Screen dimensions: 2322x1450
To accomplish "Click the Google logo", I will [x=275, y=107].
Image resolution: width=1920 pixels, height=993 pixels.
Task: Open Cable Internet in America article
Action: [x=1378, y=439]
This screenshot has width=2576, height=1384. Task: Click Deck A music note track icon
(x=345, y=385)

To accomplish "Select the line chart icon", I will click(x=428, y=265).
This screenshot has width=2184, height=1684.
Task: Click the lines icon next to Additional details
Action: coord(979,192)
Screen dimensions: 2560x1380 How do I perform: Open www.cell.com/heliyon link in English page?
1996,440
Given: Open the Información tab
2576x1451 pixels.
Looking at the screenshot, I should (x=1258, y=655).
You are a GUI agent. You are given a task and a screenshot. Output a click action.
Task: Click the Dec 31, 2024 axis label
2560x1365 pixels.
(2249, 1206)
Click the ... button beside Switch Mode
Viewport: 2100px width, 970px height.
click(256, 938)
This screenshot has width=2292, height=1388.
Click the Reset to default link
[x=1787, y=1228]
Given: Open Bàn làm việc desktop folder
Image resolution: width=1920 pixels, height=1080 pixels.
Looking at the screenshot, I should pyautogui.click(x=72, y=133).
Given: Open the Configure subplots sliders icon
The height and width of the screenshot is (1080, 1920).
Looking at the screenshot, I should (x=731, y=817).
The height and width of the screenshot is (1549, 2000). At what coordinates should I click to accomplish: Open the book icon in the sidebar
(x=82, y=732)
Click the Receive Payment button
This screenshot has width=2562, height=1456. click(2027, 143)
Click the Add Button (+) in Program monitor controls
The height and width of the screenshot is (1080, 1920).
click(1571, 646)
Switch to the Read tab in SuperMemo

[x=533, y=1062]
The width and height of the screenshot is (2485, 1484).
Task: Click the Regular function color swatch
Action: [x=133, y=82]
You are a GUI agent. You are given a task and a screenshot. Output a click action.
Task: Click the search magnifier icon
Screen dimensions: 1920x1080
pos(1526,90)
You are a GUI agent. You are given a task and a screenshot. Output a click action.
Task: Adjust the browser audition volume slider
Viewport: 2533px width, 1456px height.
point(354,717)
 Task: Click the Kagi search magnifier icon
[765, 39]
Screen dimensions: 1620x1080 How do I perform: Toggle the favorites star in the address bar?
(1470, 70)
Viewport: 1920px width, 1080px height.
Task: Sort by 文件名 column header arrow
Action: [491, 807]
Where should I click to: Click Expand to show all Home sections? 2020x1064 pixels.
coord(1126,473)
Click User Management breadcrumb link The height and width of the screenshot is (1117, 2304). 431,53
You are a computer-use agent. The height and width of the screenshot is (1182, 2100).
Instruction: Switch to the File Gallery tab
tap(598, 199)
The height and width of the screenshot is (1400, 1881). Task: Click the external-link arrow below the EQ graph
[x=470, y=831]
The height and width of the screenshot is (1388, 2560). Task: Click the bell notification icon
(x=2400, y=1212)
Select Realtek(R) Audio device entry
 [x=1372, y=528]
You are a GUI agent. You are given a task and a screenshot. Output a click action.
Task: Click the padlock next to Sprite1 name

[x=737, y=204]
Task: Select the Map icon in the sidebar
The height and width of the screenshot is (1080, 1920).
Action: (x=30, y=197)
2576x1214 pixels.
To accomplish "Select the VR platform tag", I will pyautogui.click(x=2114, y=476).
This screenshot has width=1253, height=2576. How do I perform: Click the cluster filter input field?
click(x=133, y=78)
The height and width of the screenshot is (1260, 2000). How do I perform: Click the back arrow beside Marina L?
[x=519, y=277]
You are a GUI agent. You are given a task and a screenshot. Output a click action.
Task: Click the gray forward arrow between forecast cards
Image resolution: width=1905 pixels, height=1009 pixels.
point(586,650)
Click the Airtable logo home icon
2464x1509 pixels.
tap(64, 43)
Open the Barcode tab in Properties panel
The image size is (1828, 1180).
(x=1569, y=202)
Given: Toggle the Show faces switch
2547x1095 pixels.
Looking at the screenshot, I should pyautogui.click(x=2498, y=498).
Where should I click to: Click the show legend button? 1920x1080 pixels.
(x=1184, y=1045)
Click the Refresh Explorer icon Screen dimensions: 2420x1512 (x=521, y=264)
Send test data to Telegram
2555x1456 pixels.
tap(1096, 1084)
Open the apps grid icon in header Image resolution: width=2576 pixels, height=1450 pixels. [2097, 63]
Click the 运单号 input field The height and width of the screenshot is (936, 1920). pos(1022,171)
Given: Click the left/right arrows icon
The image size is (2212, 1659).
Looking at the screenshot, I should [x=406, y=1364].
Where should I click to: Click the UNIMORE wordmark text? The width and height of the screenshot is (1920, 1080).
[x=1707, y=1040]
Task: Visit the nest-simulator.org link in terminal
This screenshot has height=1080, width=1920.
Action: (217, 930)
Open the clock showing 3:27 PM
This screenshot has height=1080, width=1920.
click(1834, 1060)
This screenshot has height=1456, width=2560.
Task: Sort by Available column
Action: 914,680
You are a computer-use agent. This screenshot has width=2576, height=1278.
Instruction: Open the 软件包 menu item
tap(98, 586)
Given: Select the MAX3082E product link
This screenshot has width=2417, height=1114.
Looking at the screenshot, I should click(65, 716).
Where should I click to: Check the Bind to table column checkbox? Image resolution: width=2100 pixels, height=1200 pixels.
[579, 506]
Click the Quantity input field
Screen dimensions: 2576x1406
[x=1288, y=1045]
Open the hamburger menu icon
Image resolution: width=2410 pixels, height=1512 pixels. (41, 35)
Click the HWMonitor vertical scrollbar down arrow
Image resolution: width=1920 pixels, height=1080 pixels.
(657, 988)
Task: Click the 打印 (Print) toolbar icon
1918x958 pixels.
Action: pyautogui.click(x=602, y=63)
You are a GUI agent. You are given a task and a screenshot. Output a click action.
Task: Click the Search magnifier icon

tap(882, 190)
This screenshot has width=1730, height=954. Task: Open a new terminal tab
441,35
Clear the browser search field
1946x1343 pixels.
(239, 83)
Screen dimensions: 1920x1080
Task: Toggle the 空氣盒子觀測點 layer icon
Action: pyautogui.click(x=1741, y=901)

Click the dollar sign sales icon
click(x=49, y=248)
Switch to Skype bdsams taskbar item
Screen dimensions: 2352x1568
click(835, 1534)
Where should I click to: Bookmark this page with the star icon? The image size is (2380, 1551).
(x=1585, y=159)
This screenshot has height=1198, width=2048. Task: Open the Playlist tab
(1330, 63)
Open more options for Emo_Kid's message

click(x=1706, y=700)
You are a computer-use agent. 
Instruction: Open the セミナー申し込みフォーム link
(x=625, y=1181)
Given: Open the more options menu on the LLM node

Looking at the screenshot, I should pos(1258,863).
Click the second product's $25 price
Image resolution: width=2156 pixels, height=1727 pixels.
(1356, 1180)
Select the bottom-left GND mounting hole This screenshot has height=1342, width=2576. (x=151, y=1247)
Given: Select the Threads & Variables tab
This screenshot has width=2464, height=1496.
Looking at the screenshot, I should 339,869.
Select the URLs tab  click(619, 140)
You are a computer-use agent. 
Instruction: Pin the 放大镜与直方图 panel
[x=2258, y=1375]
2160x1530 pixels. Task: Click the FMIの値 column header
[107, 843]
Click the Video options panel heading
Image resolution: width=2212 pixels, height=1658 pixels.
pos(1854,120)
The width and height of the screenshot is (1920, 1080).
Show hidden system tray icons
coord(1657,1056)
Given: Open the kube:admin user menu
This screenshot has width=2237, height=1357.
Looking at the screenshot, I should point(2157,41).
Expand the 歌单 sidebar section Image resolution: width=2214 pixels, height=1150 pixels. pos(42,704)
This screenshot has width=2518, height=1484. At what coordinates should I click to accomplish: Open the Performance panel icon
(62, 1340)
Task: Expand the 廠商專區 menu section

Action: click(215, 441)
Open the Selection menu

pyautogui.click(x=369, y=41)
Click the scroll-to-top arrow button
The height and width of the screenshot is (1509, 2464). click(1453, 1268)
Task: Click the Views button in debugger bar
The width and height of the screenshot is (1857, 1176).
+--
> _EXERCISE REQUIREMENTS_:
Restate verbatim all lines from the start of the data through the line containing "Given: Open the Configure", with both ends kept.

> _ANSWER BOX_:
Screen dimensions: 2322x1450
To accomplish "Click the Google logo", I will [x=275, y=107].
Image resolution: width=1920 pixels, height=993 pixels.
Task: Open Cable Internet in America article
Action: [x=1378, y=439]
This screenshot has width=2576, height=1384. Task: Click Deck A music note track icon
(x=345, y=385)

To accomplish "Select the line chart icon", I will click(x=428, y=265).
This screenshot has width=2184, height=1684.
Task: Click the lines icon next to Additional details
Action: coord(979,192)
Screen dimensions: 2560x1380 How do I perform: Open www.cell.com/heliyon link in English page?
1996,440
Given: Open the Información tab
2576x1451 pixels.
Looking at the screenshot, I should (x=1258, y=655).
You are a GUI agent. You are given a task and a screenshot. Output a click action.
Task: Click the Dec 31, 2024 axis label
2560x1365 pixels.
(2249, 1206)
Click the ... button beside Switch Mode
Viewport: 2100px width, 970px height.
click(256, 938)
This screenshot has width=2292, height=1388.
Click the Reset to default link
[x=1787, y=1228]
Given: Open Bàn làm việc desktop folder
Image resolution: width=1920 pixels, height=1080 pixels.
Looking at the screenshot, I should pyautogui.click(x=72, y=133).
Given: Open the Configure subplots sliders icon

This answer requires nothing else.